Sometimes, as I passed by her room, she would call out my name. Her room was half shut. Slowly I would step in. The room was so dark. But under the light of the shell covered windows I could see her smiling face.It was already emaciated.

"How do you like a can of powdered milk?" She would ask me.

It was a can of KLIM ( milk spelled backwards ) which was very popular in the Philippines at that time. It was still unopened. I would softly thank her, then I would step out quietly. The powdered milk is supposed to be mixed with water. But I just take a spoon and eat the powder with gusto. Sometimes my dad used it to whiten his coffee.

In her room, I saw lots of statues belonging to the Crucified Jesus, the Holy Family and there was one bearing semblance to San Vicente de Padua. I guess she must have named my dad after him.. All statues were about 2 or 3 feet tall and they were carved exquisitely out of wood. Very beautiful pieces.

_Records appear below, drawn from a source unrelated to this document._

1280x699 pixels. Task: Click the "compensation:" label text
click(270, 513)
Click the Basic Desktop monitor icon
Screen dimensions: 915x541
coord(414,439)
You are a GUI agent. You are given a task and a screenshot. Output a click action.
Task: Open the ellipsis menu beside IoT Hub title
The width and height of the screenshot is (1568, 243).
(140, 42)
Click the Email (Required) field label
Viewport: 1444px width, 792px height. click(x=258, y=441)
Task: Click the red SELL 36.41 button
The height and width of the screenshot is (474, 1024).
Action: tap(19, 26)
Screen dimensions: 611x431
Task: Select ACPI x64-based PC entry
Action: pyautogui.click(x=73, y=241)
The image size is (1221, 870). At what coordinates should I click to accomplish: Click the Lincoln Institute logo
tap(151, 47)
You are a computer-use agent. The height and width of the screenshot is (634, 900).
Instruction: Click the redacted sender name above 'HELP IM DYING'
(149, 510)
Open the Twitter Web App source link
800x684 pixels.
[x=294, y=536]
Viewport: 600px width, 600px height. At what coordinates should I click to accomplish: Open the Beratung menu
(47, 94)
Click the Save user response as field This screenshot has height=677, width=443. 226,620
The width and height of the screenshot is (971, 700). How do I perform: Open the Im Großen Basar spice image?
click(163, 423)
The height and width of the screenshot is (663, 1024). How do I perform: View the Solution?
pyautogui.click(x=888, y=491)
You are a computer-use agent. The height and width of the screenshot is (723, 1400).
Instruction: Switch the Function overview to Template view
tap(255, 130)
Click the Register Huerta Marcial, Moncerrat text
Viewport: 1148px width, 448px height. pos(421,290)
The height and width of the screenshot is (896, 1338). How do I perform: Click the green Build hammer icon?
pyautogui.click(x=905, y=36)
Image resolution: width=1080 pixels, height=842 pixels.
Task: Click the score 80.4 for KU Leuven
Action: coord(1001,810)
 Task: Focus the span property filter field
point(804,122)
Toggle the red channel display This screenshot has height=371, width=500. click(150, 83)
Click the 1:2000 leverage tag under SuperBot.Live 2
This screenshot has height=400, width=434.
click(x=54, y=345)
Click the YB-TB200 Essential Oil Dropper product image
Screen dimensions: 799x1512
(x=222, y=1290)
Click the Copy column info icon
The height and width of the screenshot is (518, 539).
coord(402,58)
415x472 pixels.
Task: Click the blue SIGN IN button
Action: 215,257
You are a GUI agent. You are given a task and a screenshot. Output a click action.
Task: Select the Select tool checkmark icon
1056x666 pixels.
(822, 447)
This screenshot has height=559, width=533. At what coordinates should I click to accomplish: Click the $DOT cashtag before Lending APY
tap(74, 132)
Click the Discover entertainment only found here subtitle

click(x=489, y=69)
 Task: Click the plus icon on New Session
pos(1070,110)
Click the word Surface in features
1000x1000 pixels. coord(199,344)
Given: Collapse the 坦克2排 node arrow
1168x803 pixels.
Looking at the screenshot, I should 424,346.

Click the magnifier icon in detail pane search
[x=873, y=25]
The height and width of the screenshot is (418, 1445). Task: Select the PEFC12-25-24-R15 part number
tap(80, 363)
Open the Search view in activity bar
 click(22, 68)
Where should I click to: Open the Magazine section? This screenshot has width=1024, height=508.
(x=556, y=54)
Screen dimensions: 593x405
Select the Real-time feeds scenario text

next: THE DAY MY GRANDMOTHER DIED

 

 

 

2 comments:

Anonymous said...

I was but a young barrio boy when I become aware of the illustrious family name, Costes. During harvest time, around December, farming folks in our barrio would organize to bring all their harvest of unthreshed palay in a common open space. There, they would pile up the rice, still in its stalk and straws, in tall, tapering round stacks called “mandala”.  Its not unusual to see twenty or more mandalas in one place as each farmer own at least one of these. From afar, the group of mandalas would look like thatch-roofed dwellings in an African congo village. One of these wide communal sites is located near our place in Dupac, just at the back of the Cariazo-Quillopas compound which is our neighbor. My playmates and I would volunteer to camp out and sleep over the place to guard the rice stacks from would-be robbers (though I seriously doubt the puny deterrent provided by soundly sleeping boys). Here, the mounds of palay wait to be visited and threshed by a roving mechanical wonder called the “Trilyar”.  Its arrival is heralded like a parade and a cause of much excitement and boyish wonder to me and my playmates. It’s a large threshing machine on four wheels towed by an agricultural tractor which is also the source of its motive power. Once it is parked in position before a mandala, and powered by a transmission belt from the tractor, it will effortlessly gobble up bundles of palay thrown to its menacing jaws. In a fraction of the time it takes to do it manually, the trilyar separates the golden grains of rice from the straws which it blows out in mountainous piles of hay at the back. Overnight, the mandalas would be reduced to a soft mountain of hay and sacks of clean rice grains. This is an ultimate spectacle to us boys so we would hang around and watch the machine like it operates by rocket science.

Anonymous said...

Now, it is on these occasions that I would hear the older folks talk about the machine being owned by the Costes family – and this, must be manong Vic’s. To own such a monstrous wonder then, Costes must be in the big league. Sometimes, the visiting Trilyar is from other operators in Asingan such as the ones owned by the Benitos, the Alturas, and the Guzons. By the late 70’s, the trilyar business started to decline and have, by now, vanished completely. It was replaced by the smaller, portable version driven by the small multi-purpose engine which is also used to drive the cultivator, the water pump, and the now ubiquitous kulegleg. Now, each farmer could mechanically threshed his harvest by his lonesome with the same efficiency as the old trilyar. But the bayanihan spirit that threshing time use to generate has gone to the junkyard, with the old machine.